Elizabeth could very well have split "father" into two people, the brave but dead hero in the photograph she imagined as a kid and the traitor who wasn't good enough and let her down. We see Paige having some of those same black and white impulses, though. When someone is flawed, she never quite gets back to the same point with the flawed person. Pastor Tim goes from the guy with all the answers to a useless burden, Elizabeth is either a hero or a whore who lies about everything. Like Elizabeth, the only way she can understand "grey" is to say that sometimes black is white and vice versa.

I think Elizabeth's also communicating her own terror about surrendering to the enemy that Zhukov points out to her. Whatever nods Elizabeth gives to telling Paige it's okay to quit, everything about her says that she only values people who spy and Paige isn't Henry who doesn't need that approval. As Paige herself practically flat-out says, her little club with Elizabeth and Claudia are all she has. 

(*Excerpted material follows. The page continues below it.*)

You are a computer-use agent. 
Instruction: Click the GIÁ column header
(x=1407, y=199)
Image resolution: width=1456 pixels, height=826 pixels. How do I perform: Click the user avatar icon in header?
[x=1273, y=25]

33 minutes ago, Umbelina said:

The marriage part would have been enriched so much with consideration of Paige's rudeness and idiocy regarding her dad, and also her mother not standing up for him, or permitting it at all.  We got zip.

 

It's too bad we didn't get a little something more on Philip's side, too, to explain him a little more. And it would have been at least a bit satisfying to have Elizabeth have to reckon with what he did beyond just being angry at him still in the end. She was thrilled at him being willing to sacrifice himself for her with Harvest but avoided some political stuff that was also important to their characters. It was the same as in S1. Elizabeth accuses Philip of just being besotted with the soft American life when really he's got strong opinions about the world/the war just like she does. She was damn lucky to have him on the ground that day, spying on the spies.

That was another thing Paige was left out of, since she obviously accepted Elizabeth's view that the world was divided into people who "got it" like her, Claudia, Elizabeth and whatever other people were out there she would work with and people who didn't like Philip, Henry and everyone else she knew. Which was ironic because of course she neither knew nor cared about the important political rift going on in the USSR that was the actual story driving all the Russian characters. 

That's obviously a strong choice they made. They didn't want her to be a kid motivated by political views, even if they were wrong-headed, or a real interest in the USSR. That kid probably would have been following the events there much more closely and have opinions on it. And as an American it would be hard to imagine she wouldn't support greater personal freedom as well. I'm actually glad they didn't go that route, actually, even if I was left with questions for how she justified herself, exactly.

Instead, a life choice you would think would mean a greater engagement with the world at large for Paige became even more claustrophobic. It was her, her mom and a woman who looked like a grandma making dinner together and watching movies and talking about family.  Other college students and boyfriends were literally extras and her ultimate rejection of the USSR came down to her mom--or maybe her parents--being gross.